- _WHAT YOU ARE ASKED TO DO_: With the pictures omitted, print exactly the lines below, from the one containing "Where should I" through the one containing "Given: Switch to list view layout", and nothing else.

- _RECORD EXTRACTS_:
——

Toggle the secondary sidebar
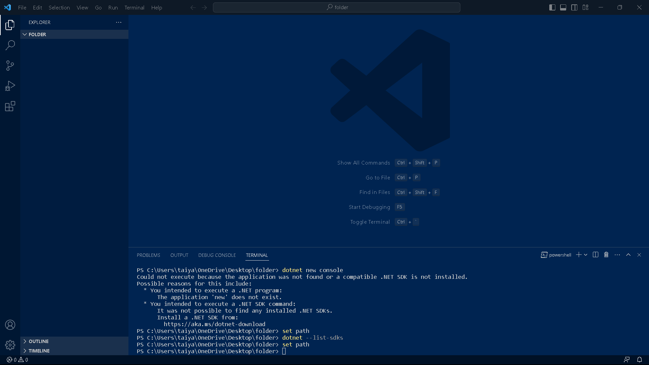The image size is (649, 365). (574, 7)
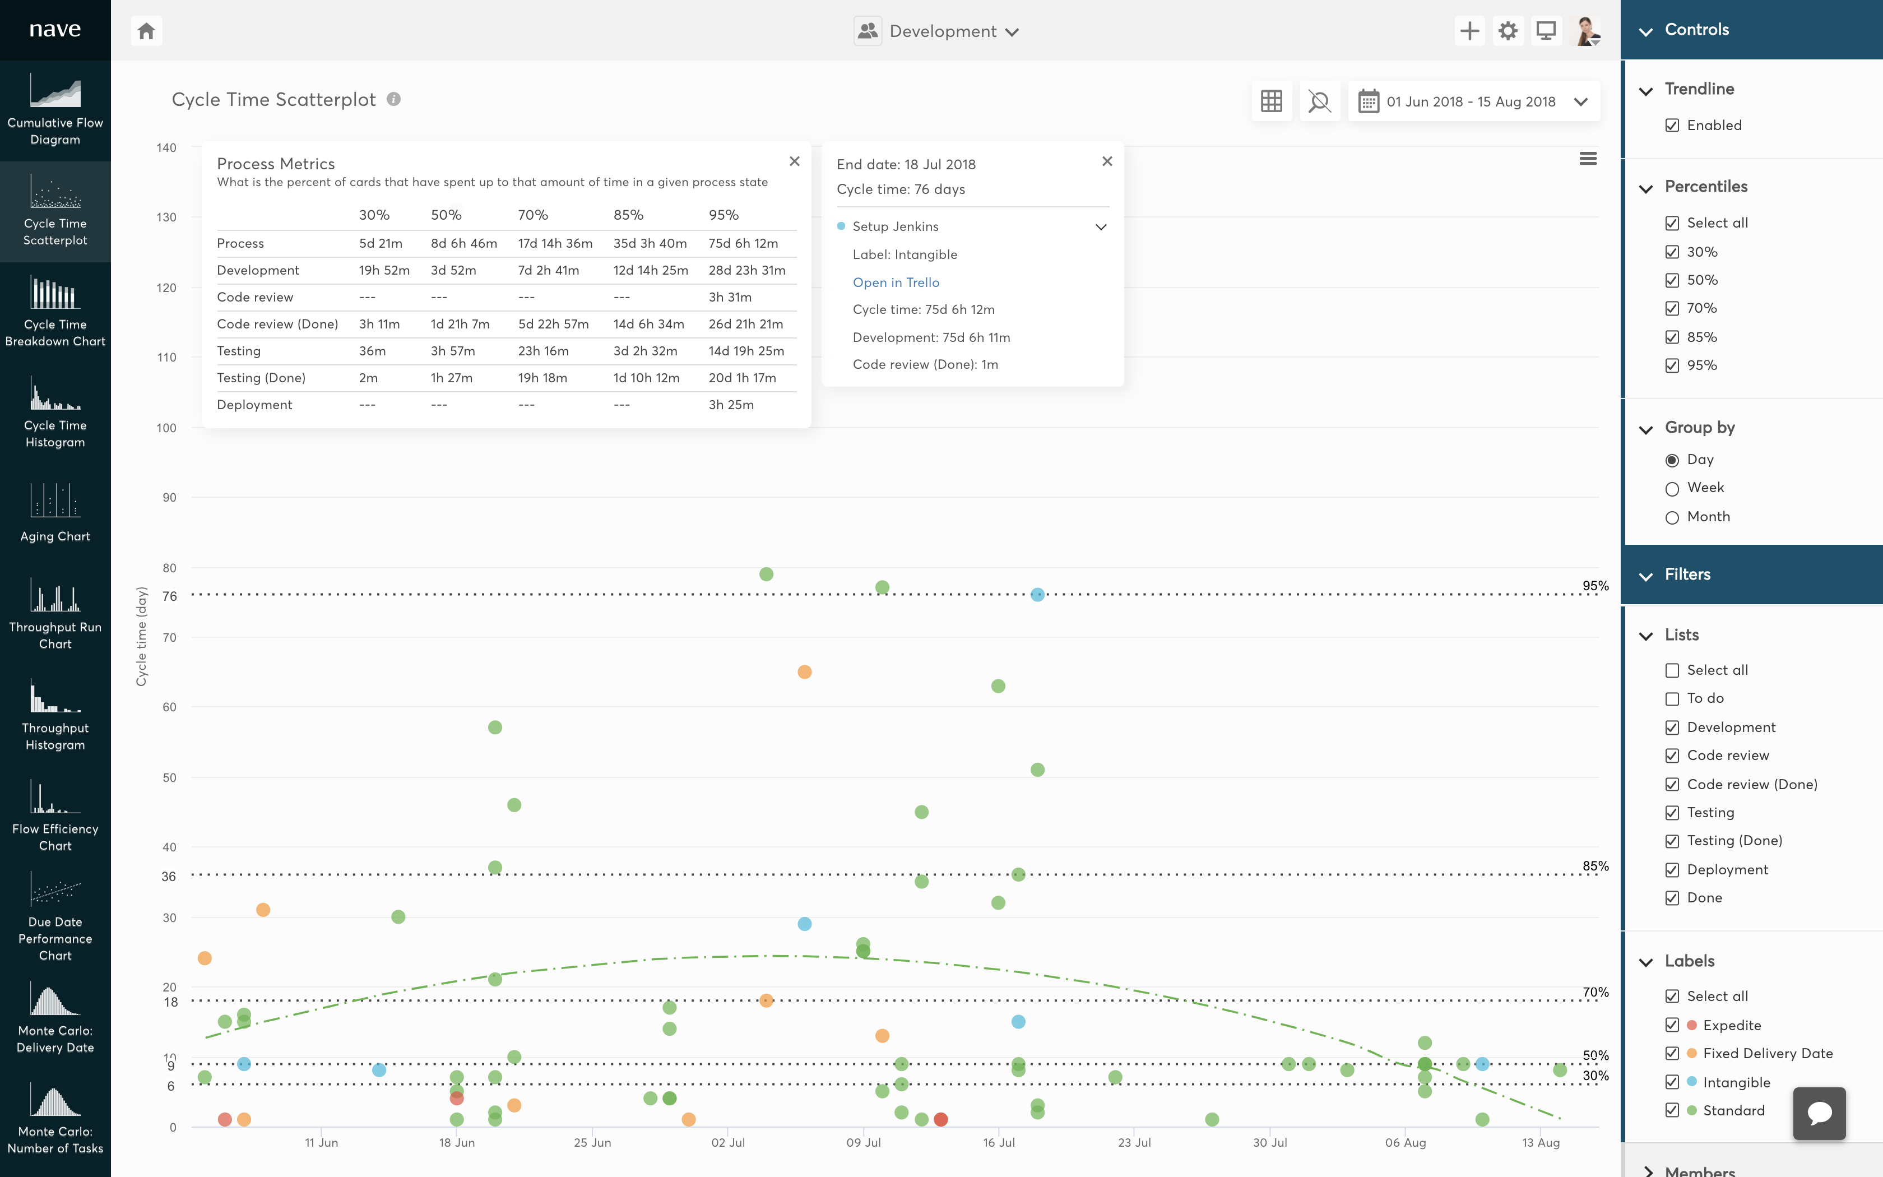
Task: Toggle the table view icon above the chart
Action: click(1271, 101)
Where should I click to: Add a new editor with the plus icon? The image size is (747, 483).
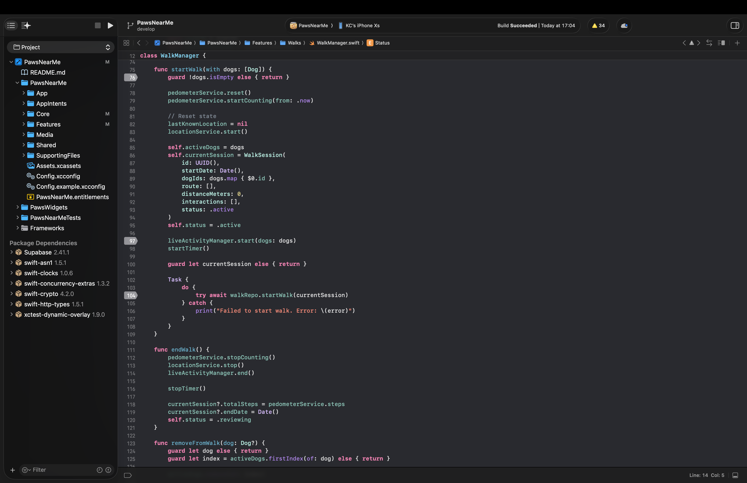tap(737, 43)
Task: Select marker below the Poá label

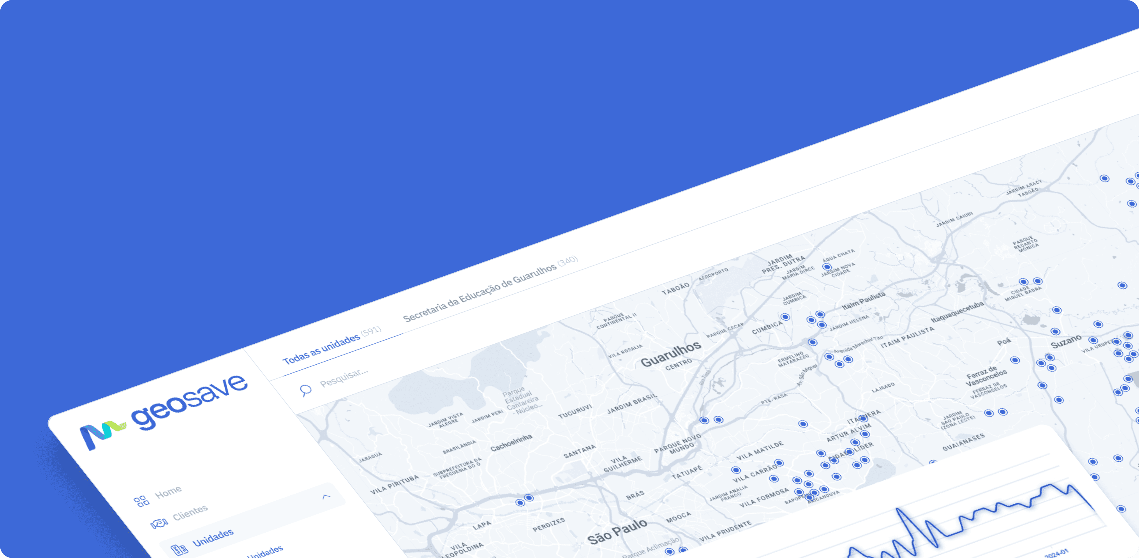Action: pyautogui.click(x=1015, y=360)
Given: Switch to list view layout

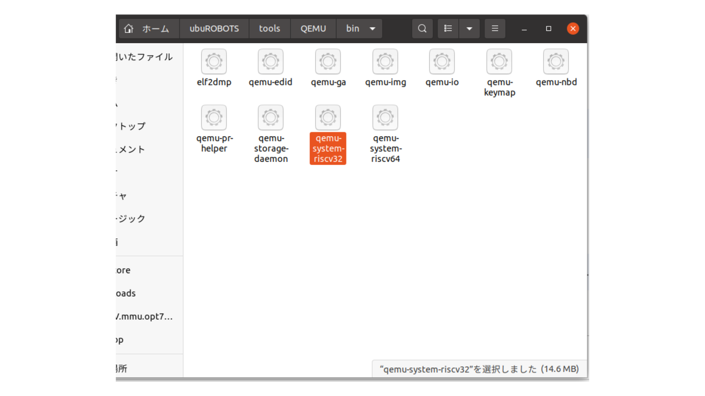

——

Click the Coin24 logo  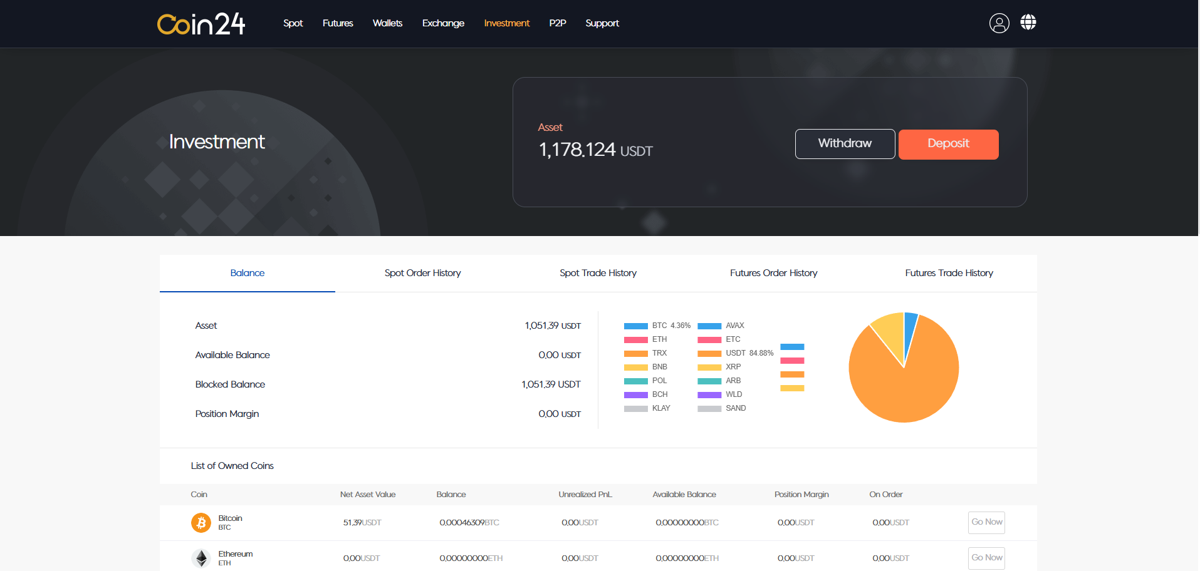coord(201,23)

——

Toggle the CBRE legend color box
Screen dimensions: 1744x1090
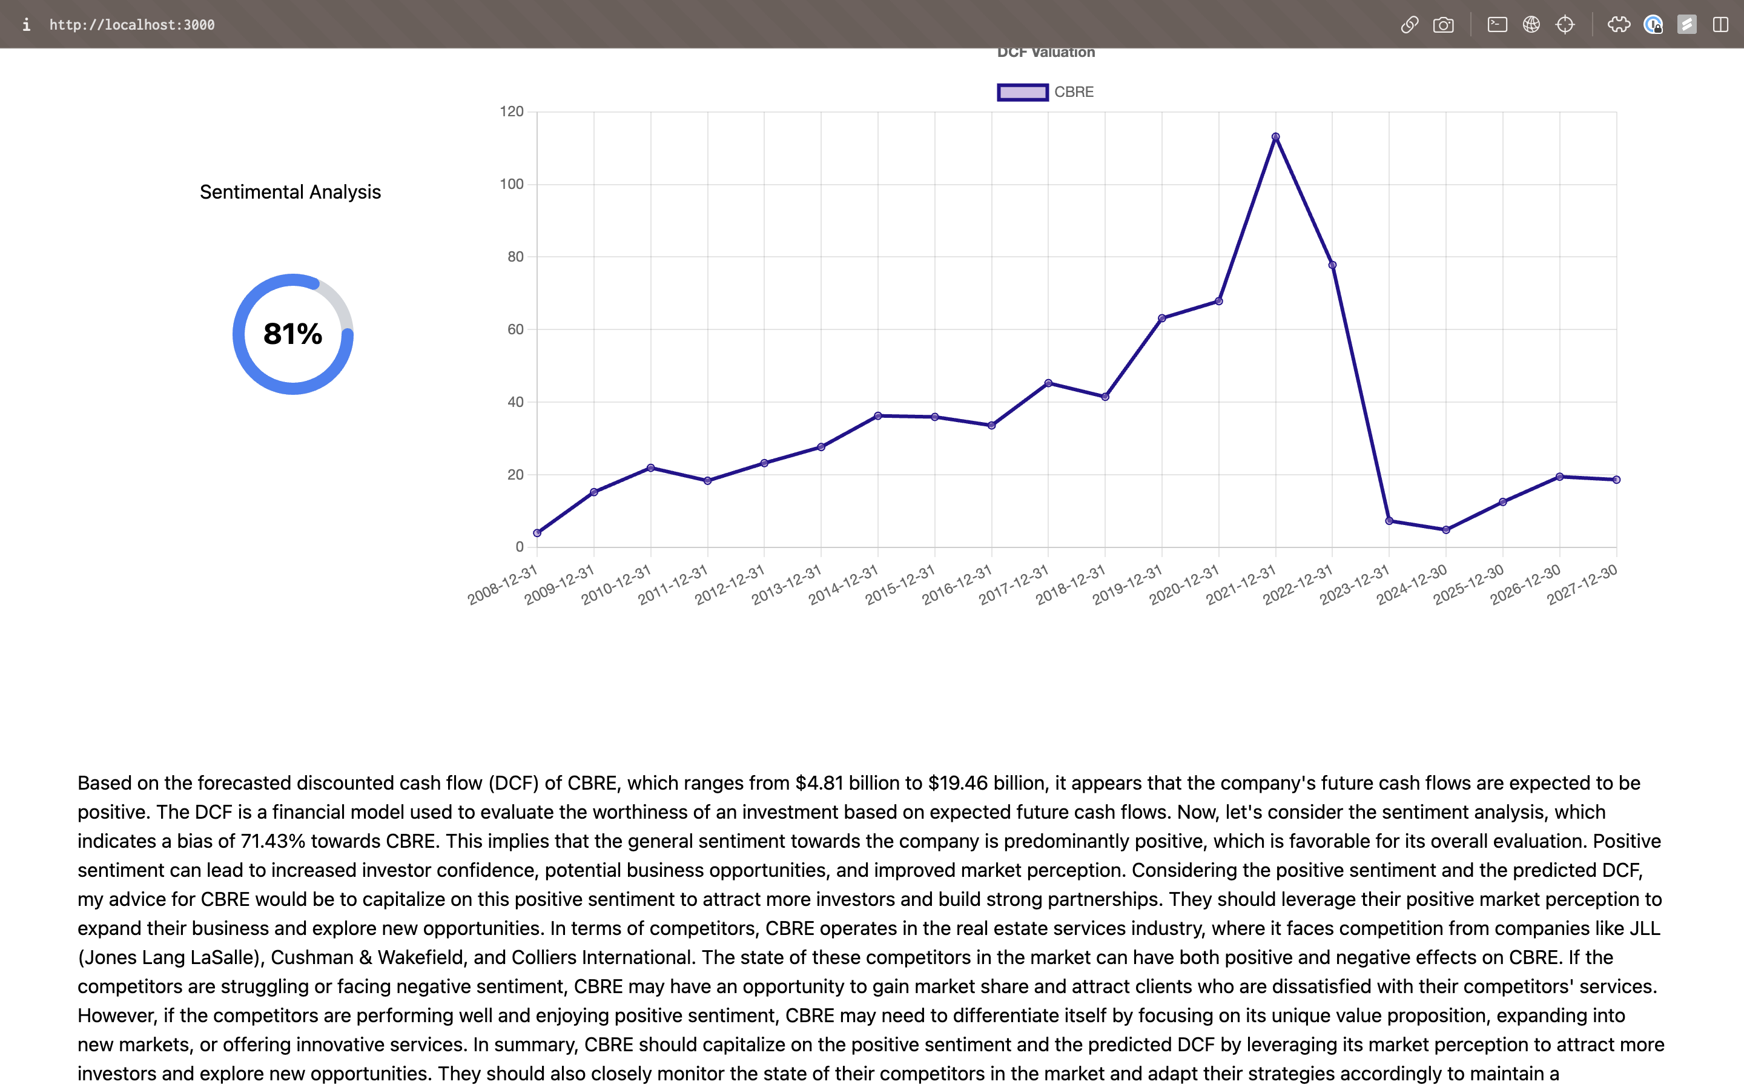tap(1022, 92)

——

- _SOLVED EXERCISE_:
Where should I click to: Add a new editor with the plus icon? The image size is (747, 483).
tap(737, 43)
Task: Select marker below the Poá label

Action: pyautogui.click(x=1015, y=360)
Given: Switch to list view layout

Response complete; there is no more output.